Set problem A - Quote from the notes on Python tuples, sets, and dictionaries everything from "Sets are unordered" down to "print(stim_list)".
Set problem B -
Answer these questions using the notes on Python tuples, sets, and dictionaries:
(i) What two properties of tuples does the first code comment state?
(ii) Which two stimulus types go into the set stim_keep?
(iii) What value is stored under the key 'subject' in df_summary?
Set problem C - List every key that the dictionary df_summary holds by the end of the notes on Python tuples, sets, and dictionaries.

Passage to read -

You won't use it much, but you will see this from time to time so it's useful to understand its properties

In [None]:
# Tuples are ordered and unchangeable

x = df.shape

print(x)
print(type(x))
print(x[0])

In [None]:
# You cannot modify a tuple

x[0] = 5

In [None]:
# You cannot add items to a tuple

x.append(5)

#### III. Set

Sets are unordered and cannot have duplicate elements

You can perform set operations

In [None]:
# Get unique values of a collection

stim_list = set(df['stim_type'])

print(stim_list)

In [None]:
# Create a new set of the desired stimulus types

stim_keep = {'FAMOUS', 'UNFAMILIAR'}

print(stim_keep)

In [None]:
# Perform set operations, for example:

print(stim_list & stim_keep) # Items present in both sets
print(stim_list ^ stim_keep) # Items only present in one set

#### IV. Dictionaries

Store data in key:value pairs

Popular way to store data

In [None]:
# Save summary values of df

df_summary = {
    'subject' : 'sub-04',
    'mean': df['response_time'].mean()
}

print(type(df_summary), df_summary)

In [None]:
# Add entry to dictionary

df_summary['median'] = df['response_time'].median()

print(type(df_summary), df_summary)

In [None]:
## Loop through dictionary

# Using the keys
for key in df_summary.keys():
    print(key)

Dataset -
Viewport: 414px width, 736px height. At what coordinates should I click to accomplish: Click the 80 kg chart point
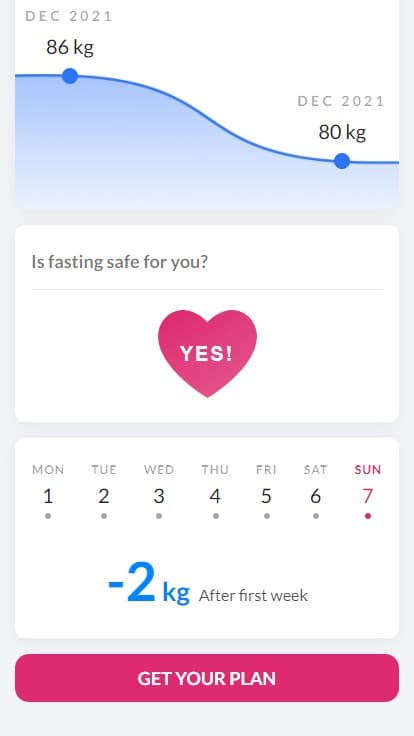342,161
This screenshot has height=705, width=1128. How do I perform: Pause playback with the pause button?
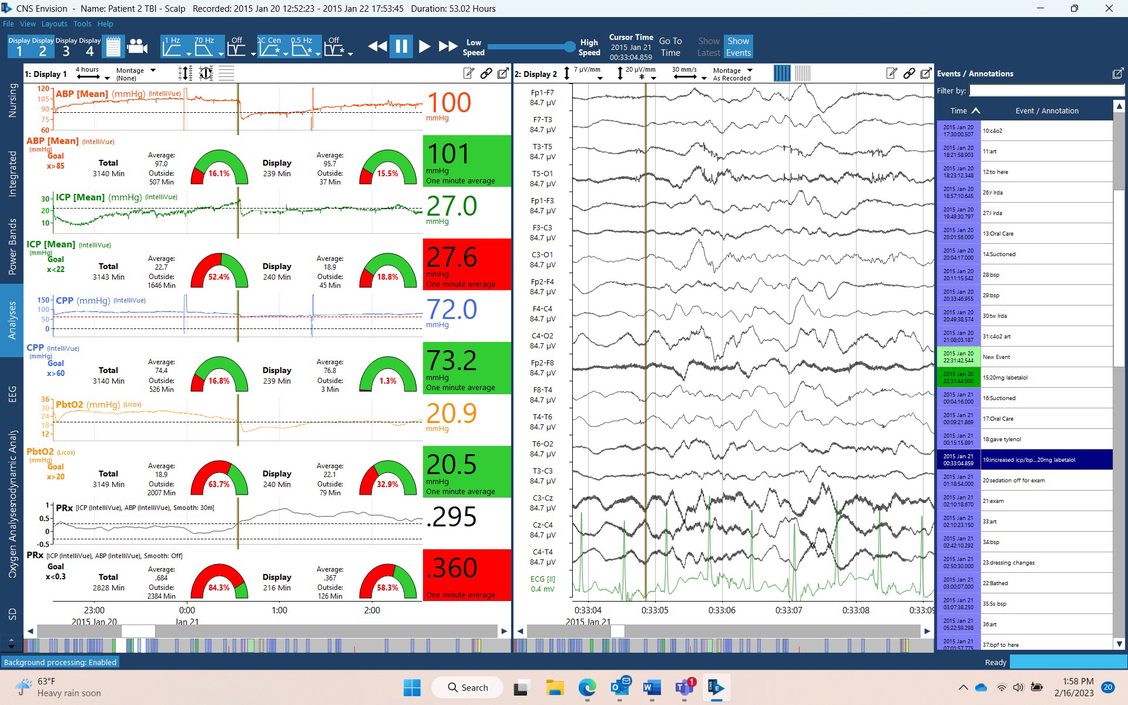(x=401, y=46)
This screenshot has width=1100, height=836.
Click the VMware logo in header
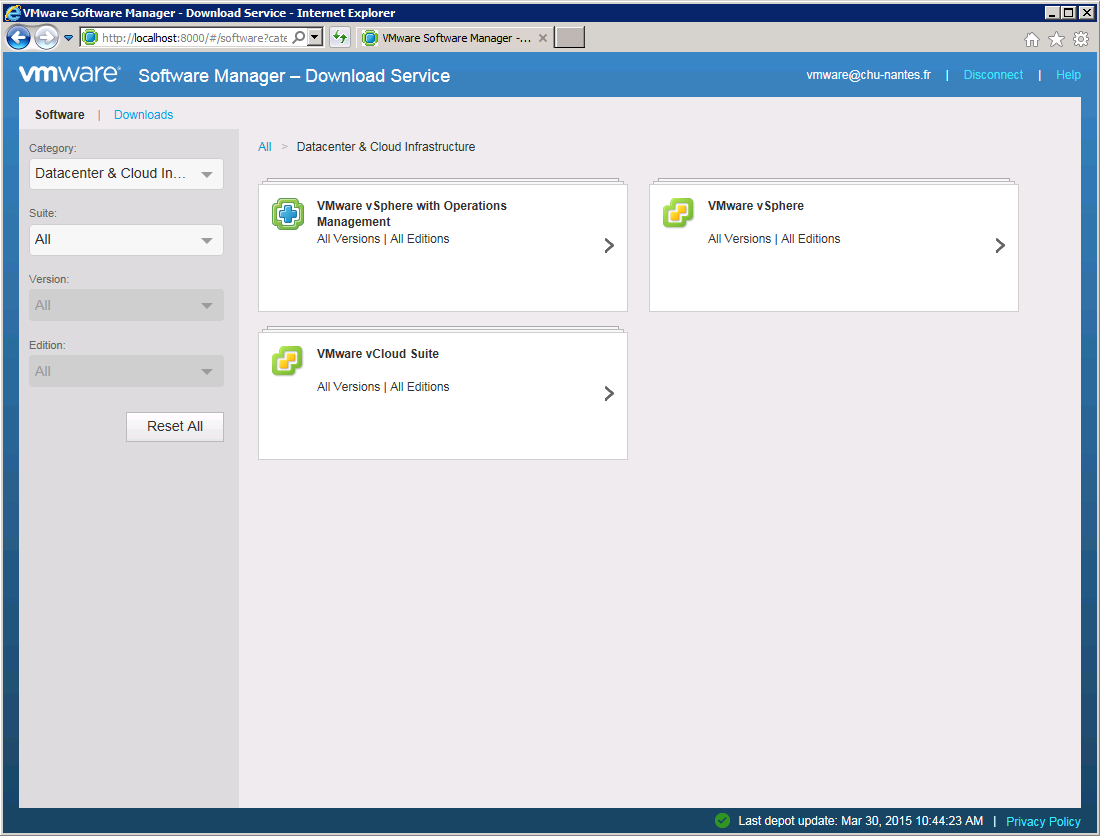pos(69,75)
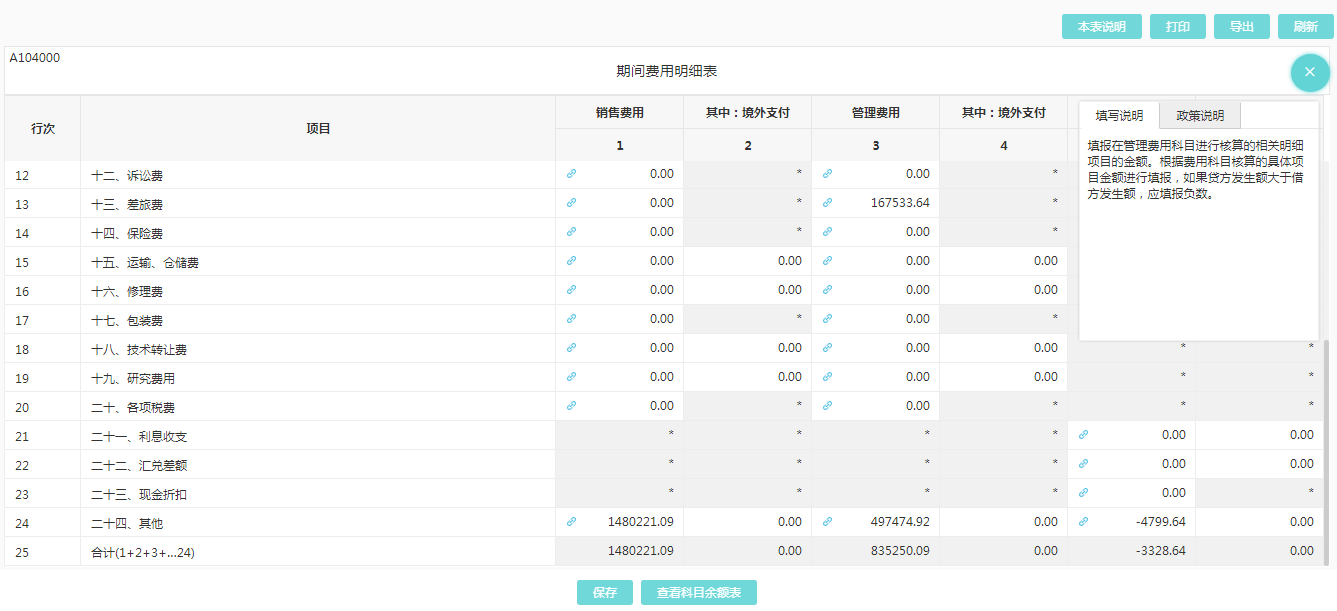The height and width of the screenshot is (611, 1337).
Task: Click link icon in row 12 销售费用 cell
Action: tap(571, 174)
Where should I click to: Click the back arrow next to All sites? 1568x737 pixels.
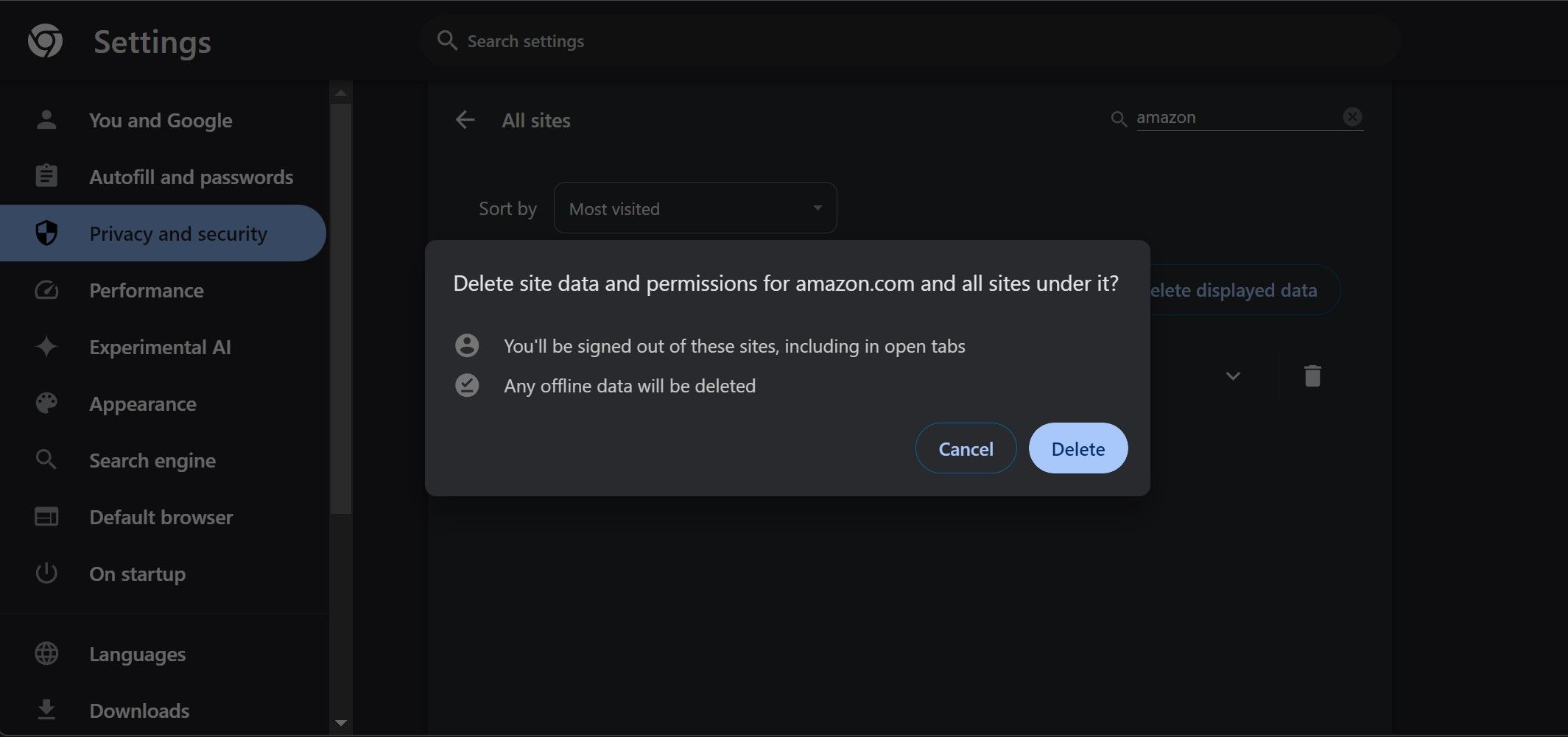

Finished answer A -
Sets are unordered and cannot have duplicate elements

You can perform set operations

In [None]:
# Get unique values of a collection

stim_list = set(df['stim_type'])

print(stim_list)

Finished answer B -
(i) They are ordered and unchangeable.
(ii) 'FAMOUS' and 'UNFAMILIAR'
(iii) 'sub-04'

Finished answer C - 'subject', 'mean', 'median'